Los ingleses, a los que les encanta hacer juegos de palabras e incluso inventárselas, han creado incluso un verbo con el nombre de la ex duquesa. El nuevo slang millenial ha acuñado el término hacer un Meghan Markle con el significado de “valorarte tanto a ti como a tu salud mental lo suficiente como para abandonar o salir de un entorno o situación en el que tu presencia no es deseada ni bienvenida”. Se me ocurren pocos ejemplos mejores de auténtico feminismo, aunque creo que no encaja con el perfil pregonado desde la progresía.
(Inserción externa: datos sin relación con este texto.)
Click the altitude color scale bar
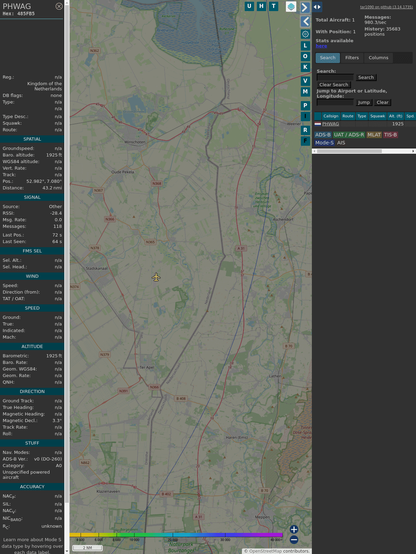This screenshot has height=554, width=416. click(176, 535)
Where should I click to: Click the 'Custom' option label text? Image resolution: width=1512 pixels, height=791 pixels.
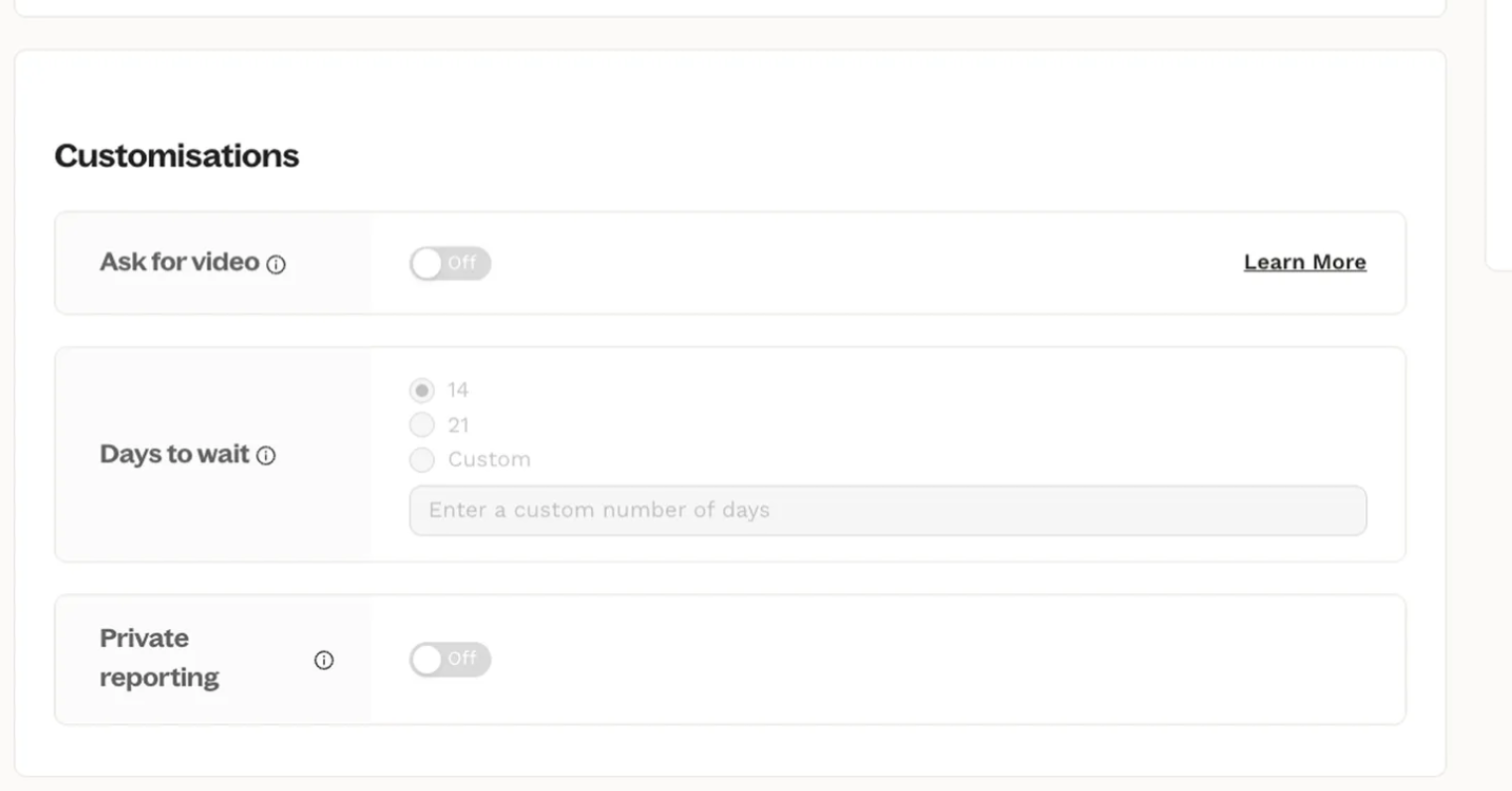coord(489,459)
El tema de las relaciones interpersonales siempre es peliagudo. Todos nos vemos en situaciones en las que no queremos estar o forzados a relacionarnos con personas que no nos hacen ninguna gracia. Ahí se llevan la palma las relaciones familiares y las profesionales, escenarios de tensión en los que el paripé puede saltar por los aires a las primeras de cambio porque, sencillamente, nadie se siente especialmente cómodo. Todos tenemos un cuñado, una hermana o un compañero al que no soportamos, pero parecemos atados a ciertas convenciones sociales que nos obligan a pasar por el aro y tragar sapos a costa de nuestros propios deseos, subyugando nuestras decisiones personales a no se sabe bien qué acuerdo social que nos obliga a estar donde y con quien no queremos. Si además somos conscientes de que estamos en un sitio en el que no pintamos nada o en el que nadie tiene especial interés por nosotros, los argumentos son aún mayores.
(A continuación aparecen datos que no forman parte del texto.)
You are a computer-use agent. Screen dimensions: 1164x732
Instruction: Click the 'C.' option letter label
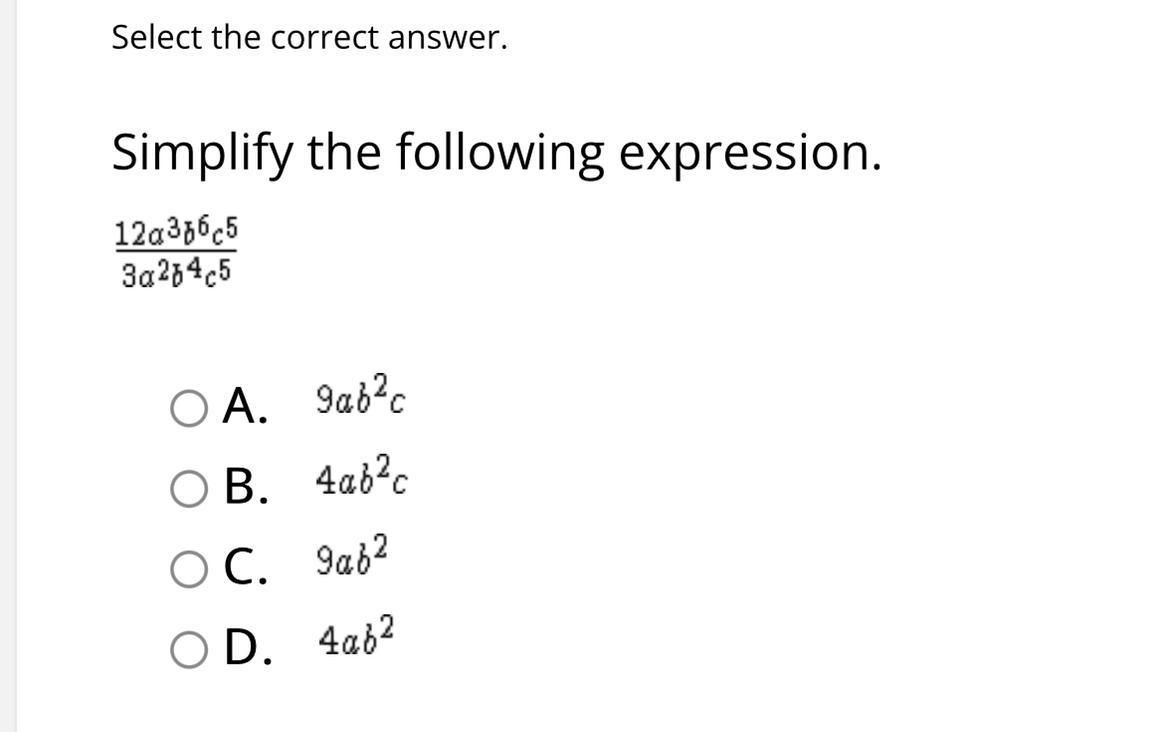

Pues cada vez que te inviten a ir a una boda a la que no quieres ir y no sepas cómo quitártela de en medio, acuérdate de Meghan Markle. ¿Habrá decisión más difícil que abandonar la familia real por decisión propia, con todo lo que implica? Seguramente no habrá sido fácil de tomar y habrá generado no pocos dolores de cabeza, pero habrá estado completamente alineada los valores y los deseos de la pareja, lo que seguramente dejará una enorme sensación de alivio tras la tormenta inicial. Elegir con quién y cómo nos relacionamos nos obliga a dejar gente por el camino, a tomar decisiones que pueden ser dolorosas, pero que con el tiempo son algunas de las más honestas, maduras e importantes que generamos en nuestra vida. Incluso si a quien dejas por el camino es la mismísima Reina de Inglaterra.
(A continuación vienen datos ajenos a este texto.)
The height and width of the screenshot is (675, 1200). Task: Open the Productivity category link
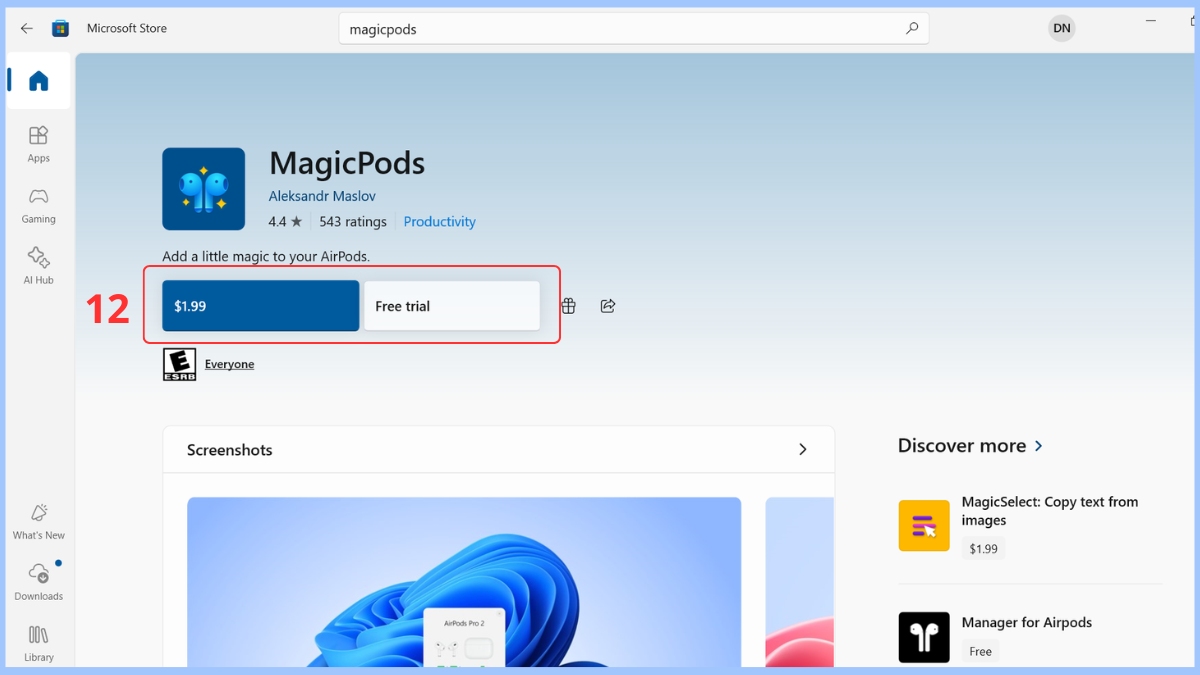click(439, 221)
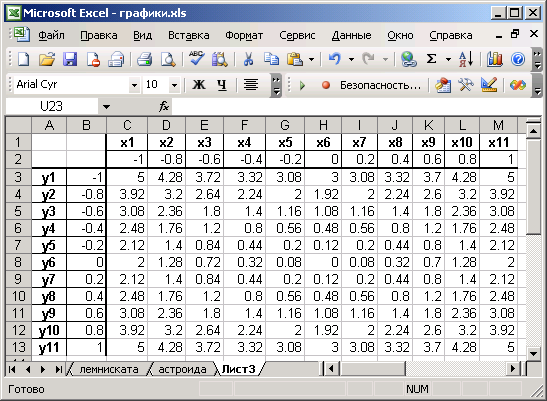Click the Undo arrow icon
This screenshot has height=401, width=547.
pos(334,59)
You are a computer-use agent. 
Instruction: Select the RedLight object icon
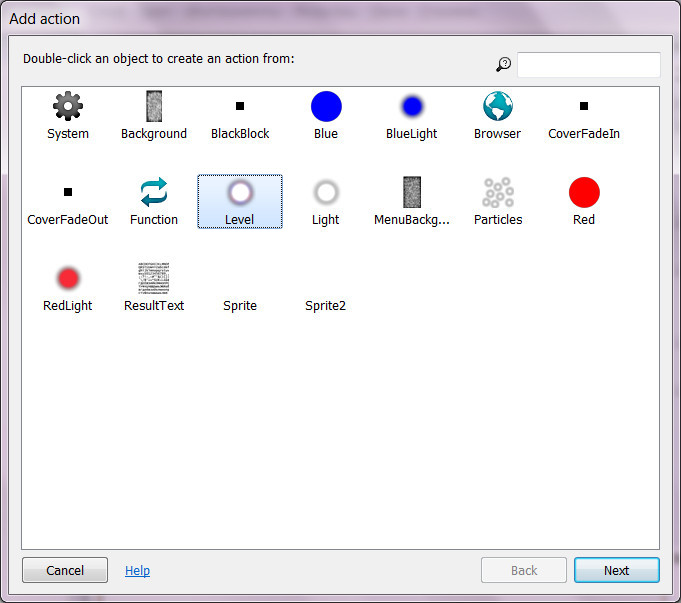click(68, 278)
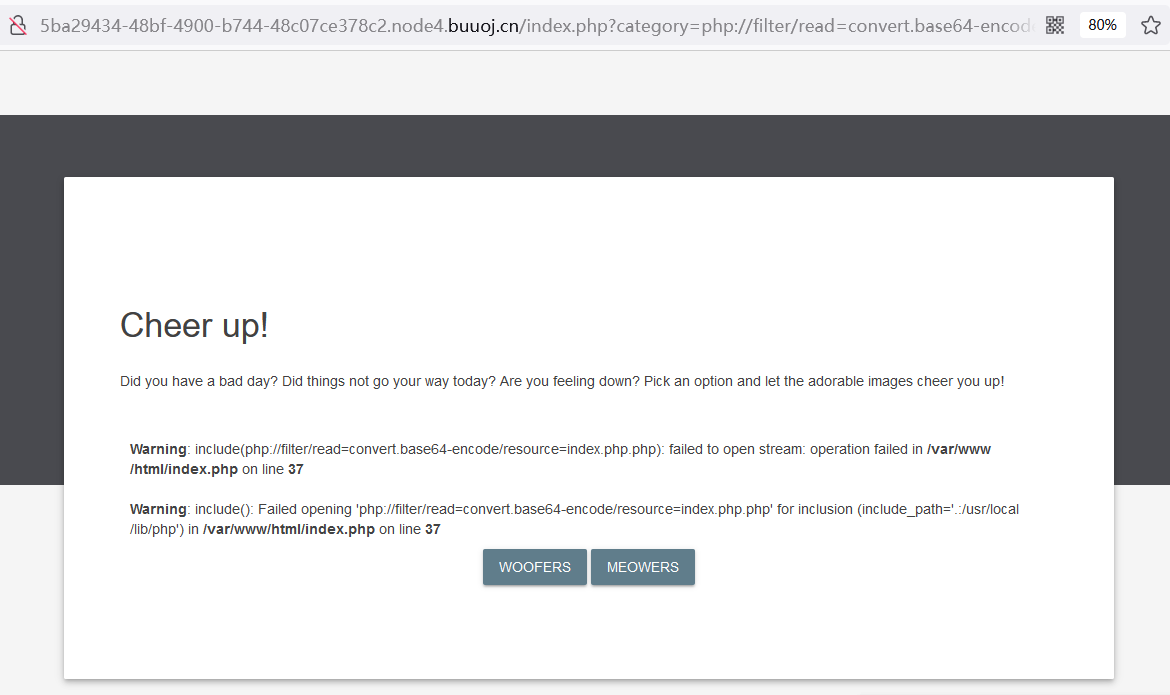Click the insecure connection lock icon

[x=18, y=25]
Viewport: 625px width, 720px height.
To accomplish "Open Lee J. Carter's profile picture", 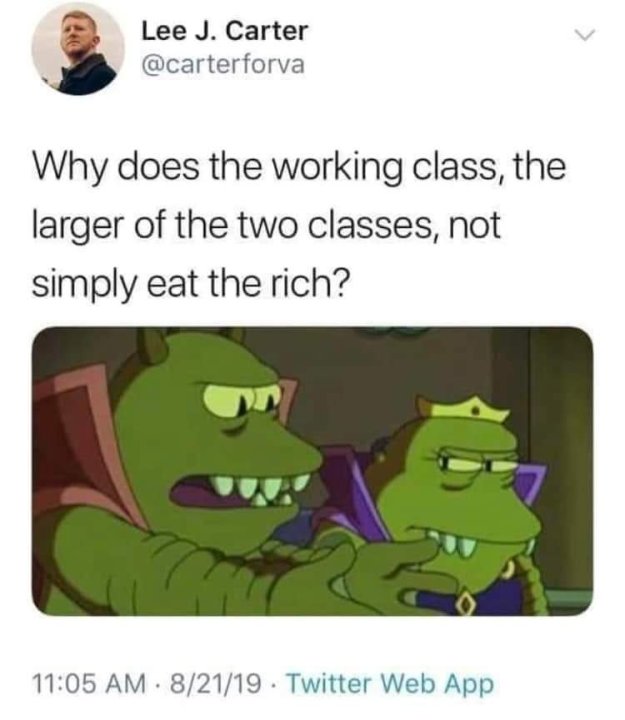I will click(78, 48).
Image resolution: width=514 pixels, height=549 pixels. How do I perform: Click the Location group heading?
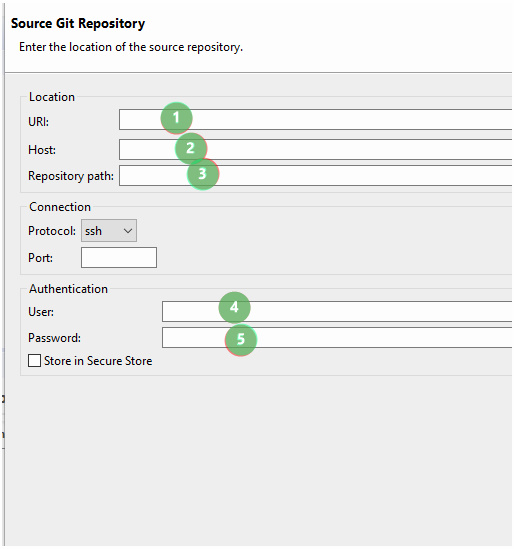pyautogui.click(x=52, y=97)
Soy muy de Meghan, lo reconozco. Además de ser súper sexy, me gustó su personaje en Suits, el de una niña pija hija de uno de los mejores abogados de Nueva York que en lugar de quedarse en las faldas de papá elige volar sola y labrarse su propia carrera. Eso supone hacerlo lentamente, poco a poco, pasando años en puestos ingratos, sin los enchufes que podría facilitarle su padre e incluso trabajando en un despacho de la competencia. Su personaje fue creciendo con el paso de las temporadas, pasando de típica chica mona a tener más peso, tanto en la propia trama como en su evolución personal y profesional. Y cuando estaba en lo más alto, lo dejó todo por amor. Ahora, dos años después, ha vuelto a tomar una gran decisión. Meghan Forever.